671. EBB to Theodosia Garrow
As published in The Brownings’ Correspondence, 4, 106.
[Torquay]
[late November 1838] [1]
I cannot return the Book of Beauty to Miss Garrow without thanking her for allowing me to read in it sooner than I should otherwise have done, those contributions of her own which help to justify its title, and which are indeed sweet and touching verses. [2]
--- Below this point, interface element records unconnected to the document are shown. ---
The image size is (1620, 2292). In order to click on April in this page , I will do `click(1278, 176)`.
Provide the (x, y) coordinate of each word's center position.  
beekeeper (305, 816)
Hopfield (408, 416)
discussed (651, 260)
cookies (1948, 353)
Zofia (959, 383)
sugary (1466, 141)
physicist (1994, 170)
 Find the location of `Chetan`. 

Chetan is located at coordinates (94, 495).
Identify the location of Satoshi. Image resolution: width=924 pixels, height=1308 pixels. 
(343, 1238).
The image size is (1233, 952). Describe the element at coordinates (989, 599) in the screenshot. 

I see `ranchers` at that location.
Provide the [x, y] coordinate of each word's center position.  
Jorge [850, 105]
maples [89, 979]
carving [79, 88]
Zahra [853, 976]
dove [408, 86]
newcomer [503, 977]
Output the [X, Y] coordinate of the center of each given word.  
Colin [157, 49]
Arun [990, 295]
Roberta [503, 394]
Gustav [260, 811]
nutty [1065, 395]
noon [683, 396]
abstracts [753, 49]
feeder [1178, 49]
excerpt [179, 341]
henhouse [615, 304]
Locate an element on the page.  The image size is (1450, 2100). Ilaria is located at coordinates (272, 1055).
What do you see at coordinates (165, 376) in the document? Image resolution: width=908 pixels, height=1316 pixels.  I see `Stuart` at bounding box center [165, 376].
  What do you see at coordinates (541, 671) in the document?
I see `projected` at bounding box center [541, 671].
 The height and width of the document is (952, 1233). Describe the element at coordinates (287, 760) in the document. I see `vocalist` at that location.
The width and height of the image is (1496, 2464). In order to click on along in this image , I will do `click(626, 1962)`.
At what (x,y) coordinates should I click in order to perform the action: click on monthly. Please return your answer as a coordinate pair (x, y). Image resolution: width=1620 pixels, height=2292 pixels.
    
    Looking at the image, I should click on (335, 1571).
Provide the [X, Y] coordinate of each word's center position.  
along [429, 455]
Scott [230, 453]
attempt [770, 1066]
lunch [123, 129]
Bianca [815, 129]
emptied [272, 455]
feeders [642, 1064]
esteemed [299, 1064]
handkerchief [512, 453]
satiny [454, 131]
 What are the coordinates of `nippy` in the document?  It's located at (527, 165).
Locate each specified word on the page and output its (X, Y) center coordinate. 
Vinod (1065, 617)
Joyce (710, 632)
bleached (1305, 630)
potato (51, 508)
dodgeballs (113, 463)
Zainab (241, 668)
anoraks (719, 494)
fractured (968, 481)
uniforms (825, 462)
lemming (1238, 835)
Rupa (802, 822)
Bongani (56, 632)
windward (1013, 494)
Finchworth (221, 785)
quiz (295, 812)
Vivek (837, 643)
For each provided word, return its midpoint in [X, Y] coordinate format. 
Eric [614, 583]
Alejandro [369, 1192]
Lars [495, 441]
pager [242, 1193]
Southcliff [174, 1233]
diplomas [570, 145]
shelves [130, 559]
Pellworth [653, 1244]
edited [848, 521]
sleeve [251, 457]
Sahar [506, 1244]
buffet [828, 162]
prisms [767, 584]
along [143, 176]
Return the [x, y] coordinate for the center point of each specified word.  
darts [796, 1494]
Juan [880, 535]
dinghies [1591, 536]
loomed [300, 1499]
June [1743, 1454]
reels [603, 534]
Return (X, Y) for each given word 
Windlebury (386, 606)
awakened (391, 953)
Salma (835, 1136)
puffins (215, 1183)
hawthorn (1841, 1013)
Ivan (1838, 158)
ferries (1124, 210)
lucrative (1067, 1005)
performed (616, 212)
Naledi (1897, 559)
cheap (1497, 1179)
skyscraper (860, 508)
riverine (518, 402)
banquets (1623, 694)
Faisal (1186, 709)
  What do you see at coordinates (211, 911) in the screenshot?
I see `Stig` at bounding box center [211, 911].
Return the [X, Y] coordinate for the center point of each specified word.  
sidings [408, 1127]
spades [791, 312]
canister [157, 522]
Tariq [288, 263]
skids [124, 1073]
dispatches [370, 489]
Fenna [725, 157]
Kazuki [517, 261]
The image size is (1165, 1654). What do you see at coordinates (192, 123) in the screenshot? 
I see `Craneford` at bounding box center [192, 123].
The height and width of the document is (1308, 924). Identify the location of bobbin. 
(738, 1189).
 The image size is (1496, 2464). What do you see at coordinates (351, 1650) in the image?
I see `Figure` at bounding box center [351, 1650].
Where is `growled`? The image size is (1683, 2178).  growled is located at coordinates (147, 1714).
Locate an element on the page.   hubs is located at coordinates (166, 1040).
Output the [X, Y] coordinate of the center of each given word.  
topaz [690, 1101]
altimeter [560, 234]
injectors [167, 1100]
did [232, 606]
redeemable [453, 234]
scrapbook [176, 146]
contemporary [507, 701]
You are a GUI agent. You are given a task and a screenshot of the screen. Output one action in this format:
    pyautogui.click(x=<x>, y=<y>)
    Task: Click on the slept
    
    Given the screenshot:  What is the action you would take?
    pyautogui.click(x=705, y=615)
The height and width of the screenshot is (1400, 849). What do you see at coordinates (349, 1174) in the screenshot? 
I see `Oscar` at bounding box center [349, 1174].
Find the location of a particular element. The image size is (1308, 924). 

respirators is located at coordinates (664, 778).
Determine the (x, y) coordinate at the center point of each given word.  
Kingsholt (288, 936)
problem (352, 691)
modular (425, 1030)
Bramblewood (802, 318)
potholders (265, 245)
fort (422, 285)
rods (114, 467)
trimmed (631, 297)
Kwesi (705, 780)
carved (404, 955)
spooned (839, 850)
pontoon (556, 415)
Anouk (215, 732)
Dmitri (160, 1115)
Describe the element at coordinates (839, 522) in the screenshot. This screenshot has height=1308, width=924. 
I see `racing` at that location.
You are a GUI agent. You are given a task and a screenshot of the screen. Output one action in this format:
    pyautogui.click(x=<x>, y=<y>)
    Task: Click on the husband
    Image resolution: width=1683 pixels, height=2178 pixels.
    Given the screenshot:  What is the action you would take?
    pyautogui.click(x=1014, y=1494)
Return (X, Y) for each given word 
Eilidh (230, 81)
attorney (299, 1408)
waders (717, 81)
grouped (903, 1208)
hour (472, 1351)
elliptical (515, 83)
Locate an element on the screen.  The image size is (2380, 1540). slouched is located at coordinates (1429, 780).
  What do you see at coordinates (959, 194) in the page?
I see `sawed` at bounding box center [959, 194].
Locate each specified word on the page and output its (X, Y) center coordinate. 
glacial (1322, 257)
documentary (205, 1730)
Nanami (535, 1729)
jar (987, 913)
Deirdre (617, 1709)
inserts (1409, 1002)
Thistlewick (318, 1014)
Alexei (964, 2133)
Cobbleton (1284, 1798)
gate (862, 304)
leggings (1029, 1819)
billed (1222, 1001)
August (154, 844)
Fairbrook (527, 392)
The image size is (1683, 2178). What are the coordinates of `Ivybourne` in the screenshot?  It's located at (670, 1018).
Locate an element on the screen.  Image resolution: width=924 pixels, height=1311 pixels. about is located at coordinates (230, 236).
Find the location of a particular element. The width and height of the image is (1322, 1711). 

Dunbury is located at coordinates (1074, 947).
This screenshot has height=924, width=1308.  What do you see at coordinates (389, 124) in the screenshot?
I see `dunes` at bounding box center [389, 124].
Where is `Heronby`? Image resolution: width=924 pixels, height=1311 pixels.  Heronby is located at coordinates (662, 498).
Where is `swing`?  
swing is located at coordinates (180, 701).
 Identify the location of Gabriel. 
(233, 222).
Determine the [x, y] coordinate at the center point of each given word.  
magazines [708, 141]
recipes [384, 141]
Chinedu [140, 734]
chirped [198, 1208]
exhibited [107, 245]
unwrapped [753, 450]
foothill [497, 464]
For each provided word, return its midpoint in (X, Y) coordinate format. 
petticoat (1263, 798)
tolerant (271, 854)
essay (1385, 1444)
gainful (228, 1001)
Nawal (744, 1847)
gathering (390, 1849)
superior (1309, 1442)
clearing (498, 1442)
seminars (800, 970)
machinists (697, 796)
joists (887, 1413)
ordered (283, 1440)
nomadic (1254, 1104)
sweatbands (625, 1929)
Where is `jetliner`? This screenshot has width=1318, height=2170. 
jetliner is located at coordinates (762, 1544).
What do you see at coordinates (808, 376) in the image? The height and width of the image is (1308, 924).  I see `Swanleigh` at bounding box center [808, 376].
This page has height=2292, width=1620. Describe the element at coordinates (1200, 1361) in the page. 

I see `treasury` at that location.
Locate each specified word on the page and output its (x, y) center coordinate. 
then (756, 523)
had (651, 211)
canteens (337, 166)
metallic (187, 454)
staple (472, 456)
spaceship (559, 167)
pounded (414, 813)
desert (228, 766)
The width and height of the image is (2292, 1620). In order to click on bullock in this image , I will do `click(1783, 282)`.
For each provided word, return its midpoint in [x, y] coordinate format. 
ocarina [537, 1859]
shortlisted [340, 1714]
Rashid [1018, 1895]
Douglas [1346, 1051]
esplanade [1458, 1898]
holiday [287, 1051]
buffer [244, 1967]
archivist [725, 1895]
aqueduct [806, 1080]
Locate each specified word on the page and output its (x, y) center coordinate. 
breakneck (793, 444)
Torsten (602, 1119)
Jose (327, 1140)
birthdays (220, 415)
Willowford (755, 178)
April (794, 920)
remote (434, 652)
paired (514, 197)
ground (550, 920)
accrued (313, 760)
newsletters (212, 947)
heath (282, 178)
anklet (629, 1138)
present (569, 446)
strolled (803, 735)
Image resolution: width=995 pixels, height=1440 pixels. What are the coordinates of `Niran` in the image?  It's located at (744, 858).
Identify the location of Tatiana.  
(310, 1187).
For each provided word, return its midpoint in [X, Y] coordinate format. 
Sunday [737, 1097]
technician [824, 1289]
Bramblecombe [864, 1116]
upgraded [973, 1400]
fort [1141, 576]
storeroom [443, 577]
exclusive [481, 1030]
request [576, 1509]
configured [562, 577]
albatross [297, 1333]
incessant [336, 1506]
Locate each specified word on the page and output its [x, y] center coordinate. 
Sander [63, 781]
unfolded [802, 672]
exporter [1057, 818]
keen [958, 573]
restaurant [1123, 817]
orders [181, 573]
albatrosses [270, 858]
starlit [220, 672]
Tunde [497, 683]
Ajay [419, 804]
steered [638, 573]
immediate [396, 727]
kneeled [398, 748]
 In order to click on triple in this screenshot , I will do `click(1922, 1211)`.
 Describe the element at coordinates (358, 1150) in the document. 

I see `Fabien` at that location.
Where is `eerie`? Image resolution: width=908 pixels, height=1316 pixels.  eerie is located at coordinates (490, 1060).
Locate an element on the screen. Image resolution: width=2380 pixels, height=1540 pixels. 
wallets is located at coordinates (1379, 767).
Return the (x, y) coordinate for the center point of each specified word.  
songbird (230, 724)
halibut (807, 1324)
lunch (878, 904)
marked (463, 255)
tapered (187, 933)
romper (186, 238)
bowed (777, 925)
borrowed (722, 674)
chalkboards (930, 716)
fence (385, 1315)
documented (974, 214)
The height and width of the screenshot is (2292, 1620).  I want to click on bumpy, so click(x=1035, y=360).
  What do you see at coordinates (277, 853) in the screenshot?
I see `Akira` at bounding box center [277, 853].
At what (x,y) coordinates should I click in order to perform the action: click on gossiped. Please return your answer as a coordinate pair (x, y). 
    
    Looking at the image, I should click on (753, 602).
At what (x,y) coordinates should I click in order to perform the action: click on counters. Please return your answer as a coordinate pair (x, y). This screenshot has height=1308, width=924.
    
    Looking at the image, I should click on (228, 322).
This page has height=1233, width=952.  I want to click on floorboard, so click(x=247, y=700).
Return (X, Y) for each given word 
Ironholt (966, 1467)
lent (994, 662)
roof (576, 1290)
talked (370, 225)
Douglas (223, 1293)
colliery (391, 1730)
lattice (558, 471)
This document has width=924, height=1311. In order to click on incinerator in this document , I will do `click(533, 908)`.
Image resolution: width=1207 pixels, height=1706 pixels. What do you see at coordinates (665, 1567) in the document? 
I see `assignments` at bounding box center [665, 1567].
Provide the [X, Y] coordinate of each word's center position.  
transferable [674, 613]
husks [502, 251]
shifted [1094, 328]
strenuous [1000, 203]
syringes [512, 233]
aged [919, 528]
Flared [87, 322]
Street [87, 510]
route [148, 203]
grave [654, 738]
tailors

It is among the vexations brought upon me by my illness, that I still remain personally unacquainted with Miss Garrow, though seeming to myself to know her through those who actually do so. And I should venture to hope that it might be a vexation the first to leave me, if a visit to an invalid condemned to the peine forte et dure [3] of being very silent, notwithstanding her womanhood, were a less gloomy thing. At any rate I am encouraged to thank Miss Fisher [4] and Miss Garrow for their visits of repeated inquiry, and their other very kind attentions, by these written words, rather than by a message. For I am sure that wherever kindness can come thankfulness may, and that whatever intrusion my note can be guilty of, it is excusable by the fact of my being Miss Garrow’s
Sincerely obliged,
E. Barrett.
Text: What I Remember, T.A. Trollope (1887), II, 189–190.
1. Dated by Miss Garrow’s gifts, mentioned in the previous letter.
3. “Intense and severe punishment.” A torture, not abolished until 1772, in which the accused was subjected to increasing pressure while placed between two boards.
4. Harriet Fisher (d. 1848) was Miss Garrow’s half-sister, being the daughter of Mrs. Garrow’s first marriage.